Reports had surfaced in recent years detailing high levels of contamination by substances such as 1,4-dioxane, with health threats far better defined than GenX’s, yet legislators devoted far more attention to paring or weakening environmental regulations and cutting funds for its enforcement.
This time – as GenX-related contamination grew to encompass a host of other fluorochemicals, with pollution found in air and rain, groundwater and private wells, and turning up in a jar of honey – lawmakers seemed poised to take tentative steps toward understanding the scope of water contamination, not just from GenX and other per- and poly-fluoroalkyl substances, or PFAS, but from emerging contaminants in general.
Certainly, they would not provide funding sought by the governor to begin rebuilding North Carolina’s regulatory agencies, but Senate and House bills responding to alarms about GenX did allocate money to take a broad, open-ended look at contaminants in North Carolina’s drinking water statewide.
At the end of May, though, the North Carolina General Assembly pressed the snooze button on that notion. Lawmakers approved and sent to Gov. Roy Cooper a bill that includes $9.3 million to assess drinking-water contamination but, after learning industry found the original scope ‘most troubling,’ they took care to restrict efforts solely to the class of chemicals that includes GenX…

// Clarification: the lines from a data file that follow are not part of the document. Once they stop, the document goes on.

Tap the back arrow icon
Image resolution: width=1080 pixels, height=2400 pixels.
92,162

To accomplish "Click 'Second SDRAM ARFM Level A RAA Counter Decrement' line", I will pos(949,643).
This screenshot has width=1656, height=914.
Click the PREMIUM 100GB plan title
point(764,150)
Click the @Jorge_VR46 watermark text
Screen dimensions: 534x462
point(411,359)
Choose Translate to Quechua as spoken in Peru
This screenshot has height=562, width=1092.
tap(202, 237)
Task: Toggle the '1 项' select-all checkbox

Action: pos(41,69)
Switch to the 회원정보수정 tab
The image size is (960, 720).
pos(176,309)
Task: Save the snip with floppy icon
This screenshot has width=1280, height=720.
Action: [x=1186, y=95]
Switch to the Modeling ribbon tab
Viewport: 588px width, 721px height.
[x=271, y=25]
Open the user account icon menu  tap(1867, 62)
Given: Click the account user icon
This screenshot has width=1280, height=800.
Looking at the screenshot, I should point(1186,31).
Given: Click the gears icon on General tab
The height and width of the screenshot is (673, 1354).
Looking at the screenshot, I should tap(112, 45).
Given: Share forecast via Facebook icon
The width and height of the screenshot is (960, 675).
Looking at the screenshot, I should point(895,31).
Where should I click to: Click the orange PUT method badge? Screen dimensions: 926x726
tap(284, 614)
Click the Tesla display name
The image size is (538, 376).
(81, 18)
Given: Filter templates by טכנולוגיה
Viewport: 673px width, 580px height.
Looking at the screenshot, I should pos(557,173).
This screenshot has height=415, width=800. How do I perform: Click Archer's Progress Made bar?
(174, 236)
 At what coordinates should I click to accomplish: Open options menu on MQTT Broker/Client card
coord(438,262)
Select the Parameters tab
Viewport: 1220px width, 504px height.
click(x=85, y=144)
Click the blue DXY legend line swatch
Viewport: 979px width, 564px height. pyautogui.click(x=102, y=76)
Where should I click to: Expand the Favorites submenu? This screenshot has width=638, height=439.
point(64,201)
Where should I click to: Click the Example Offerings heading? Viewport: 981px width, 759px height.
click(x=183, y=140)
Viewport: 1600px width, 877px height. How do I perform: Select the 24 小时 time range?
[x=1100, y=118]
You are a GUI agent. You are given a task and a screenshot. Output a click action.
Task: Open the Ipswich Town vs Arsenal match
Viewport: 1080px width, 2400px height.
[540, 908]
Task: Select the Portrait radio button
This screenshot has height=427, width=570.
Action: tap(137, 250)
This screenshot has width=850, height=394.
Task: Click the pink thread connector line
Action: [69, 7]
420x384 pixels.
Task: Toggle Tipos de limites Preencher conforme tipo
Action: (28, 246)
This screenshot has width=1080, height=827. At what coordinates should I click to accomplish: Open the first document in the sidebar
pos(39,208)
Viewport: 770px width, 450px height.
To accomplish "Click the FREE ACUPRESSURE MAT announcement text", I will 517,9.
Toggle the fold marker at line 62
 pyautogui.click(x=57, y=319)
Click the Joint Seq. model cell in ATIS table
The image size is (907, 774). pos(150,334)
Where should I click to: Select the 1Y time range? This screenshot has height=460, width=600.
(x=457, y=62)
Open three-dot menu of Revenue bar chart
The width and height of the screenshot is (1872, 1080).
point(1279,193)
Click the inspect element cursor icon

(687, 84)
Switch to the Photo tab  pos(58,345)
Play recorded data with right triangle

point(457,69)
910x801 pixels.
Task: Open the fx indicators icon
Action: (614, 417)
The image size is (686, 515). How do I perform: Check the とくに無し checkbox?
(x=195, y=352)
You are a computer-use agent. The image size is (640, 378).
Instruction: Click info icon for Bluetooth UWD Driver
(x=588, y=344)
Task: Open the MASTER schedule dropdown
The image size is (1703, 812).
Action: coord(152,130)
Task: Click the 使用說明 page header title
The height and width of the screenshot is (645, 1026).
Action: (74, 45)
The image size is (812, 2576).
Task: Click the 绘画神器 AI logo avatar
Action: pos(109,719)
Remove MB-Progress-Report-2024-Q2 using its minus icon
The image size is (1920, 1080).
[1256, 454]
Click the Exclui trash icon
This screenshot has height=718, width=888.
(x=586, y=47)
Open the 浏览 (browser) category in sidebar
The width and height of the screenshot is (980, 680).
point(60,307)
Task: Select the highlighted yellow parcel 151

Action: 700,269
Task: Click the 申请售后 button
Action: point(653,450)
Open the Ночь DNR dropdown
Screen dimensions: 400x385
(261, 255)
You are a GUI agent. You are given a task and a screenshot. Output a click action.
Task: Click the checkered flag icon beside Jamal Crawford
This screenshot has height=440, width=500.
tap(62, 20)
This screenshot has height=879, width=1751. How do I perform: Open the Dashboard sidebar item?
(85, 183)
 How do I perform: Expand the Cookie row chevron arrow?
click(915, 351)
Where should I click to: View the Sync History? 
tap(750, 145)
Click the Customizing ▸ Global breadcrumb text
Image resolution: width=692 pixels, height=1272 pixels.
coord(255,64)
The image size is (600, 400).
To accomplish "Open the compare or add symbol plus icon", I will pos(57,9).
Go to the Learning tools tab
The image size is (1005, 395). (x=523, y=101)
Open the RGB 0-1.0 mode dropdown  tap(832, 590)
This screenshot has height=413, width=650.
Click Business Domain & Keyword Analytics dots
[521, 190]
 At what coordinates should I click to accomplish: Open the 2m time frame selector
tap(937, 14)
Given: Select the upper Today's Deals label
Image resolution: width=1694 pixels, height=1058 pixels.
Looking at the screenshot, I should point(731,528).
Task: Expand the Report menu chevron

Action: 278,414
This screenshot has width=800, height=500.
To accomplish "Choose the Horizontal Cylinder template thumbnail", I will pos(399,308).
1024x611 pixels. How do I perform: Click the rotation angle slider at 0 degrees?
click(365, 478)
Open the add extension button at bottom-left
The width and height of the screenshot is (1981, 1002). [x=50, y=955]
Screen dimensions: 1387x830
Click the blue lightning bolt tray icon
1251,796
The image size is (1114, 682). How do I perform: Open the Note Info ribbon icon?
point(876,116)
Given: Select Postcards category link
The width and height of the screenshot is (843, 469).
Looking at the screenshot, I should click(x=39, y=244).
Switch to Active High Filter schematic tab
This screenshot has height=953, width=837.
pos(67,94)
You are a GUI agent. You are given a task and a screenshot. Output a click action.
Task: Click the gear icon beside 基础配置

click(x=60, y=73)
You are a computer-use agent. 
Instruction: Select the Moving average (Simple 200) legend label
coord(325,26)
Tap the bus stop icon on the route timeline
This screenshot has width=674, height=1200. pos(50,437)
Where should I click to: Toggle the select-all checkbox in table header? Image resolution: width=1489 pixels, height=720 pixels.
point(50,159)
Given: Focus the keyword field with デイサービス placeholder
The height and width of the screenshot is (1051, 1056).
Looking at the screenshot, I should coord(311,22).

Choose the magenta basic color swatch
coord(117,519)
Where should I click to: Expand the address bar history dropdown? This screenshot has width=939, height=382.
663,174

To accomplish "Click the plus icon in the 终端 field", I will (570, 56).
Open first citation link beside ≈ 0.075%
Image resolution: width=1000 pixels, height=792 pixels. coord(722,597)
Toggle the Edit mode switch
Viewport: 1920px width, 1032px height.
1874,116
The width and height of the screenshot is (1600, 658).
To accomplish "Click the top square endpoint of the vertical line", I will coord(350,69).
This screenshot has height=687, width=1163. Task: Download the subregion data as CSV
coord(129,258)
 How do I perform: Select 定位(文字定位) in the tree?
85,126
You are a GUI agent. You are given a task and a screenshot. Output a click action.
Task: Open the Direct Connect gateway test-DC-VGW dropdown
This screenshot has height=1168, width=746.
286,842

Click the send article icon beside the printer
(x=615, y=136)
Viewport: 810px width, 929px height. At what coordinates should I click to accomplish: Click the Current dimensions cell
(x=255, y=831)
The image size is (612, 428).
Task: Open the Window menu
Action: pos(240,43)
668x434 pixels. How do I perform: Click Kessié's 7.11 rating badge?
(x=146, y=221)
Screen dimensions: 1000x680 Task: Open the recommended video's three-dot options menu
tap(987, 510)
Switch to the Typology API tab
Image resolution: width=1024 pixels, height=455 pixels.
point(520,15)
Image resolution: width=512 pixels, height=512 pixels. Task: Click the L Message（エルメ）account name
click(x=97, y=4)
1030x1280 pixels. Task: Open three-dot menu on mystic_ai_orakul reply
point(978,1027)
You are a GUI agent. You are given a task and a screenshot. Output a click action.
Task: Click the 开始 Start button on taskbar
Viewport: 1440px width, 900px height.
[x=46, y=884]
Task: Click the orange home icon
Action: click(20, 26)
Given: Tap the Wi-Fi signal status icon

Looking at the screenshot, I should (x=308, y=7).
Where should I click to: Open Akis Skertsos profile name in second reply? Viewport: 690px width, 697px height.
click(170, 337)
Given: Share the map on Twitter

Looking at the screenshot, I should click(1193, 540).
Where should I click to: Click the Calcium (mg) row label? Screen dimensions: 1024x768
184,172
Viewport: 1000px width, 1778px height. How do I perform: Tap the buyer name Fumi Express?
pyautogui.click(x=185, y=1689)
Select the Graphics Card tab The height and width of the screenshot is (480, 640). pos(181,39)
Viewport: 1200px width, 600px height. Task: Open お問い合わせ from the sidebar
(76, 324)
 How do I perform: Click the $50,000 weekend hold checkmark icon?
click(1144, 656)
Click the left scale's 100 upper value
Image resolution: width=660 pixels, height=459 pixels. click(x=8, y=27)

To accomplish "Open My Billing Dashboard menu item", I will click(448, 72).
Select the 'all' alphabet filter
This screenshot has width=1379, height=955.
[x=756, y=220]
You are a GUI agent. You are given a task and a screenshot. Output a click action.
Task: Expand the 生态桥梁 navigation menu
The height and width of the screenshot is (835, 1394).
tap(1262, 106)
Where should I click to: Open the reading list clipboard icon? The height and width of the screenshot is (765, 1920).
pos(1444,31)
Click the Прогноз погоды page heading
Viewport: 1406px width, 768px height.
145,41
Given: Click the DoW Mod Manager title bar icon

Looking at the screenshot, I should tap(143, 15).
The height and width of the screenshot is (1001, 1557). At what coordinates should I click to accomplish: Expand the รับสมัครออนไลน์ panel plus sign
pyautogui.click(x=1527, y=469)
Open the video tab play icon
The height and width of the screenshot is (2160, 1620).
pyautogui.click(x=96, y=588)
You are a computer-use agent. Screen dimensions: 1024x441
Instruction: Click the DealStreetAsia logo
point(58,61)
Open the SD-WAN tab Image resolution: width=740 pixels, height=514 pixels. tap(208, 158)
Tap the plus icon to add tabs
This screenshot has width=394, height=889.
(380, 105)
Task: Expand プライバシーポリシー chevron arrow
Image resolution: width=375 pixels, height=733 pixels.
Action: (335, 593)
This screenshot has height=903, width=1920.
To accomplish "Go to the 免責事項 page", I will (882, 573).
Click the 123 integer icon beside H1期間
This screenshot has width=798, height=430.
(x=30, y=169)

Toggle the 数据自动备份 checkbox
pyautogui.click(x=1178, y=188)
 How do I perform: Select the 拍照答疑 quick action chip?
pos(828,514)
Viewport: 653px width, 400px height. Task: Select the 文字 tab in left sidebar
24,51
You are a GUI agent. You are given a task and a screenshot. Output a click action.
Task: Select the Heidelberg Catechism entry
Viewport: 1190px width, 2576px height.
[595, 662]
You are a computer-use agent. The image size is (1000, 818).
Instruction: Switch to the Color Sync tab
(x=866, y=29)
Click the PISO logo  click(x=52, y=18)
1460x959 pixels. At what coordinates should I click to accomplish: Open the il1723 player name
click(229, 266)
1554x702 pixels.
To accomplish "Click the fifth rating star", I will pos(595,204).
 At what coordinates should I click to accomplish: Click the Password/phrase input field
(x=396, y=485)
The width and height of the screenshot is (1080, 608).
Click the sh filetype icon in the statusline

An industrial solvent used in a range of products including paint strippers, pharmaceuticals and shampoos, 1,4-dioxane is ‘likely to be carcinogenic to humans,’ according the U.S. Environmental Protection Agency. The EPA has established a lifetime health advisory of 0.35 parts per billion in drinking water, a level exceeded in testing at water utilities in several North Carolina communities. Water drawn from the Cape Fear River watershed accounted for seven of the 20 highest 1,4-dioxane concentrations found in the United States as part of the EPA’s most recently completed round of testing for unregulated contaminants in drinking water.”